Quando a gente anda com a dor descoberta, do nosso lado, muitas vezes ela nos leva para lugares que não visitaríamos sem sua companhia. Não deixemos que certas dores saiam da pele nem se nos lavarem com tira-manchas. Nem se findarem dois anos de uma só vez, de súbito. Nem se esfregarem nosso corpo com palha de aço.

Lembrar a dor é um ato amoroso, político, estético, vivo.

* um agradecimenso especial à Serena Labate, que este ano me ajudou a sentir mais intimidade com o chão.

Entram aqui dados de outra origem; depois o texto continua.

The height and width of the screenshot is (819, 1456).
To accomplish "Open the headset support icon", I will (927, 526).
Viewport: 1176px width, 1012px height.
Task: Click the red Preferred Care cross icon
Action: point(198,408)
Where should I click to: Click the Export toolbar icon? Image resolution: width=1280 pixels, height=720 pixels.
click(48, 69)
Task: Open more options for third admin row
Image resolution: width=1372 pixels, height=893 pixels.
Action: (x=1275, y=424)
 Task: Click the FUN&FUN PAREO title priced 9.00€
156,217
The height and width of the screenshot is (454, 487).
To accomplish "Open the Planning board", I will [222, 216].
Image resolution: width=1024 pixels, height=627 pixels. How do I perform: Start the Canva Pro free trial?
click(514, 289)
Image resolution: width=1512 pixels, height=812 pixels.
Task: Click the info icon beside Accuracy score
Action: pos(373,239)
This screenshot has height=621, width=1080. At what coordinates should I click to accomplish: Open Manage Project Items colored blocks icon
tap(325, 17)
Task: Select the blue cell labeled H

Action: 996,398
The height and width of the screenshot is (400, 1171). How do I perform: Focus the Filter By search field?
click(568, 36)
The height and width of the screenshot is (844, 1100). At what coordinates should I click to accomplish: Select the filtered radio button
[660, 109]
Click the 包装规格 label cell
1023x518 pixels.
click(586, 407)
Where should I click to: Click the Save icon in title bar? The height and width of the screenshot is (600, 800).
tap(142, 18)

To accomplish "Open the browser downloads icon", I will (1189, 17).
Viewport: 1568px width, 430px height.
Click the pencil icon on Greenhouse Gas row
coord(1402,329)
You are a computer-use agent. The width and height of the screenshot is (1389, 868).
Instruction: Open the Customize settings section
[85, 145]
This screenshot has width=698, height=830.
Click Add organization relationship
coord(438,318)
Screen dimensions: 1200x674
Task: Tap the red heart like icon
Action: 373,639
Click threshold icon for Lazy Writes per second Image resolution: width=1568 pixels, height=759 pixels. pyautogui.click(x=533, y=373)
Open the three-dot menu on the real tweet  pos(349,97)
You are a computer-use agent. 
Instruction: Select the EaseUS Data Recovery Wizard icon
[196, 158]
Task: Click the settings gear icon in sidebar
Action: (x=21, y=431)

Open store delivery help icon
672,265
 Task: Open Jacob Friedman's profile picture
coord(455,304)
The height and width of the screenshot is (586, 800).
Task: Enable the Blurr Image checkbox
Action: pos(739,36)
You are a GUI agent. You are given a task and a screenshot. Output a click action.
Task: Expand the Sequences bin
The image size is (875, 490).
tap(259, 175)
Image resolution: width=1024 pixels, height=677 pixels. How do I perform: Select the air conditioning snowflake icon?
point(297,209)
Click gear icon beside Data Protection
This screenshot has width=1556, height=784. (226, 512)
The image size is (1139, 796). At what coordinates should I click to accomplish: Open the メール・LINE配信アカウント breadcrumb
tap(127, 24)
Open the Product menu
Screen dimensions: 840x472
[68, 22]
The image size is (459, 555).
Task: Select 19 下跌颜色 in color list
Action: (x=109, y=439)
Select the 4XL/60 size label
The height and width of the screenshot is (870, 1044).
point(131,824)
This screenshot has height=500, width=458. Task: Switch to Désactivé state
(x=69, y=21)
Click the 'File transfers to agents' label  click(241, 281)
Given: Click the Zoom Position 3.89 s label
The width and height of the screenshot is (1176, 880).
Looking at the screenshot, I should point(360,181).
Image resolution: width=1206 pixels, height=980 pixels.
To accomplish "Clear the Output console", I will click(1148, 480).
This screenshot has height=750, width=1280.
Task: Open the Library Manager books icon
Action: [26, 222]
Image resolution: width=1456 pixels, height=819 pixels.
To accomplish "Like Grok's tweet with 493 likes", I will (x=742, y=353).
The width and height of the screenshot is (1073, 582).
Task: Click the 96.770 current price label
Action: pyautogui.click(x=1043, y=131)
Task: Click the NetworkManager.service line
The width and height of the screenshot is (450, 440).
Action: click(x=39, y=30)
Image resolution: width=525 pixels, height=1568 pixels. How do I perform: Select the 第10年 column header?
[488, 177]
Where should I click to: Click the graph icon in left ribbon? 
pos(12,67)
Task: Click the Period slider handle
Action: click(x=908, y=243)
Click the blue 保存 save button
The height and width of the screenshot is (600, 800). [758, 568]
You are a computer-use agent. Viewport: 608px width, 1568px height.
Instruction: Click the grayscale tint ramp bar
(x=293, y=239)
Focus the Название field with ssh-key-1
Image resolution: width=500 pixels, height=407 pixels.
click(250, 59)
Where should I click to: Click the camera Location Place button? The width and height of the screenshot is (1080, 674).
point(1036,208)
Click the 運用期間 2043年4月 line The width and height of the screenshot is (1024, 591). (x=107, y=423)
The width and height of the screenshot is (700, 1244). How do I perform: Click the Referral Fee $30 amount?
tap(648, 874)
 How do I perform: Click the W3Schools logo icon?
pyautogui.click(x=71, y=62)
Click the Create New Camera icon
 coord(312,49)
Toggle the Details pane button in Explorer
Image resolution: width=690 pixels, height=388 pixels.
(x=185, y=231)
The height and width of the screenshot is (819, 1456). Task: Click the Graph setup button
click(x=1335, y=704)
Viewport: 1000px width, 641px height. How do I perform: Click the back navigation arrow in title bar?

2 pensamentos sobre “Um desejo diferente para 2015

  1. que lindo texto. num dos sutras budistas se fala sobre luz e escuridão, mas pode ser sobre a beleza dentro da dor…
    “Dentro da luz há escuridão.
    Mas não tente compreender esta escuridão.
    Dentro da escuridão há luz
    Mas não procure por esta luz.
    Luz e escuridão são um par,
    Como o pé na frente e o pé de trás, ao andar.”